### What you need to do
From the line that contains "Where should I click to: Click" to the end of the entries, copy each line exactly, though the pictures stay out.

### Material to process
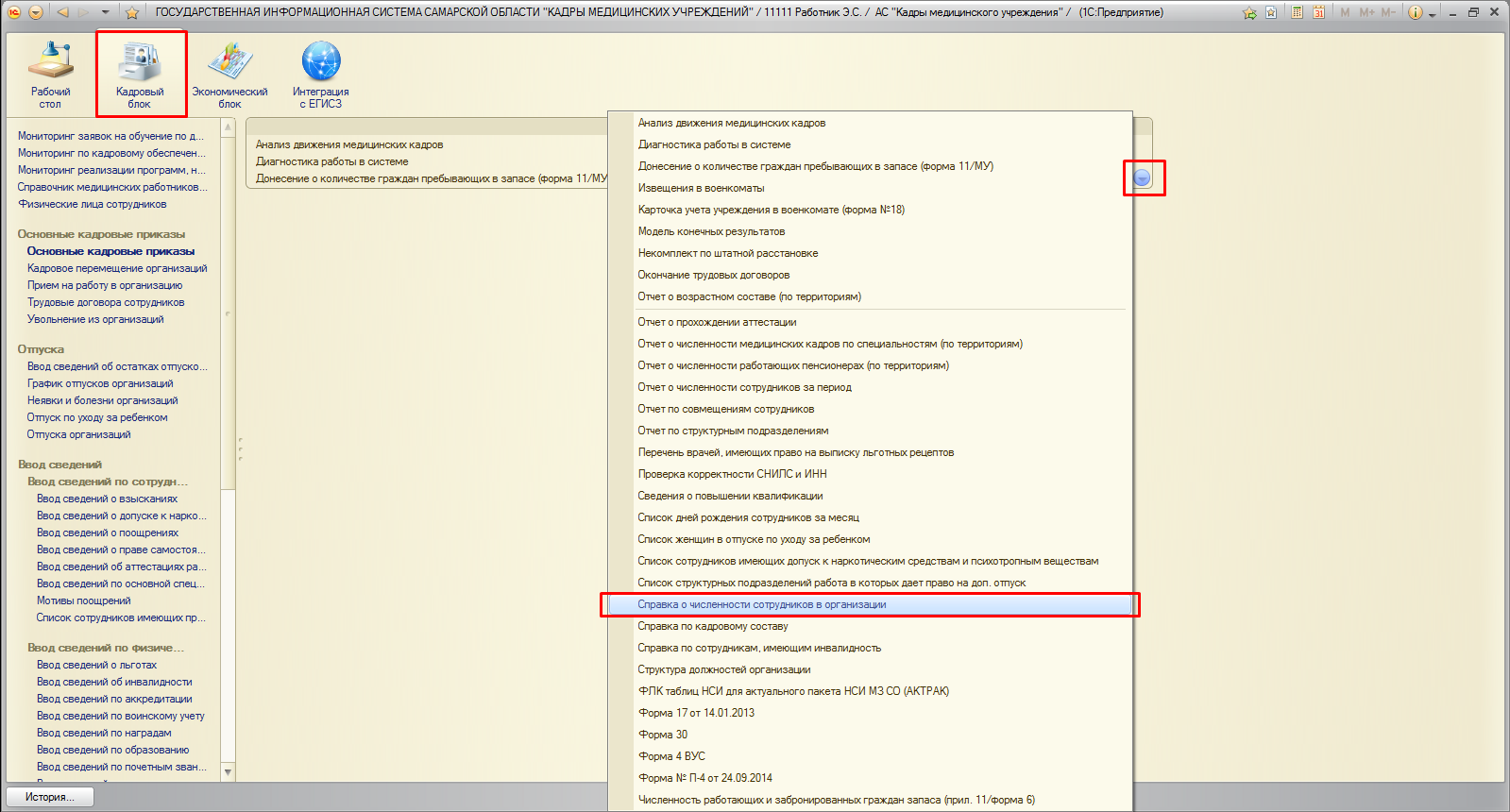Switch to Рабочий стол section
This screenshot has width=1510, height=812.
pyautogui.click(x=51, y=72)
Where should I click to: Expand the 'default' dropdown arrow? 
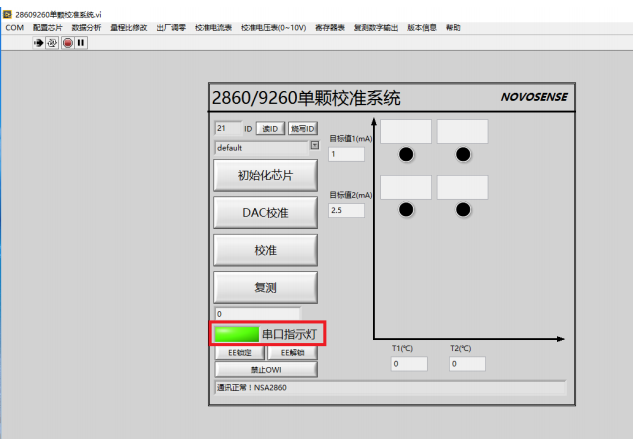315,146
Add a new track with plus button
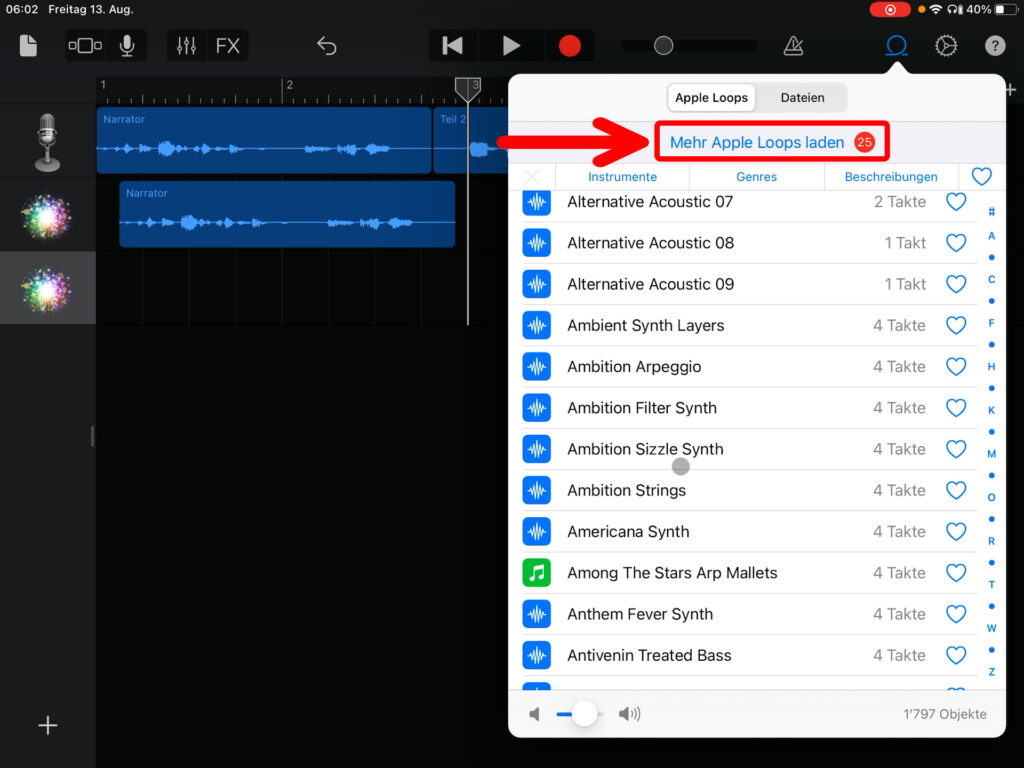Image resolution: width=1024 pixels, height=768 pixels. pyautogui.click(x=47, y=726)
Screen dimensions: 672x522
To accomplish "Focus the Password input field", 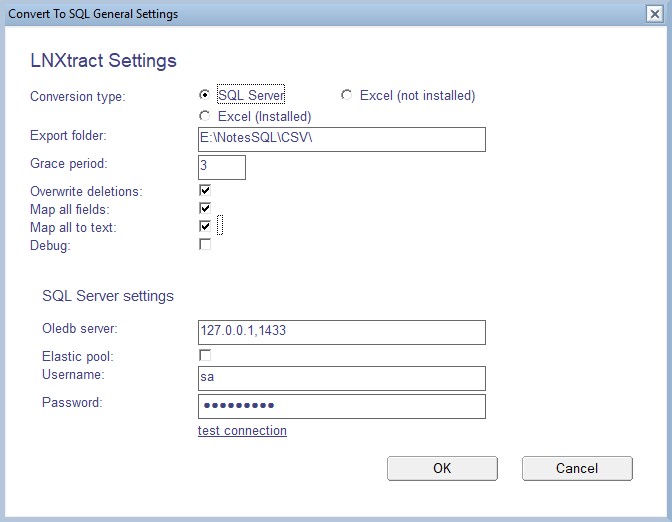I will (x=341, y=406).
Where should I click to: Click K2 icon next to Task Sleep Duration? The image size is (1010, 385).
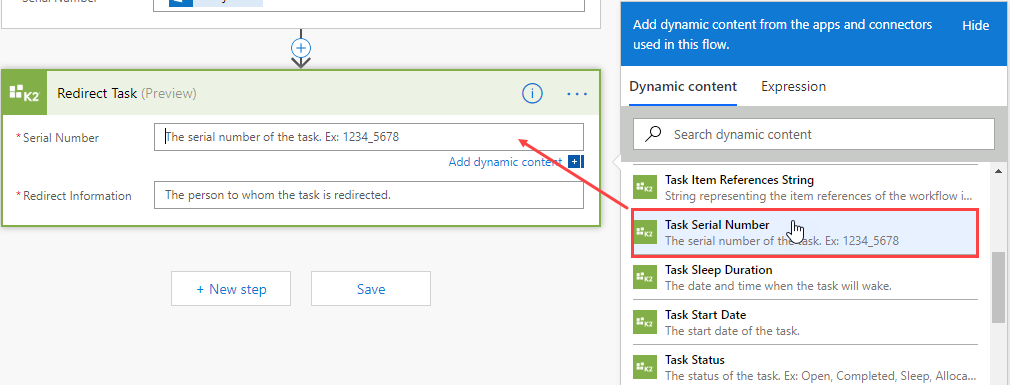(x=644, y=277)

### Written answer
Where should I click to: Click K2 icon next to Task Sleep Duration? The image size is (1010, 385).
(x=644, y=277)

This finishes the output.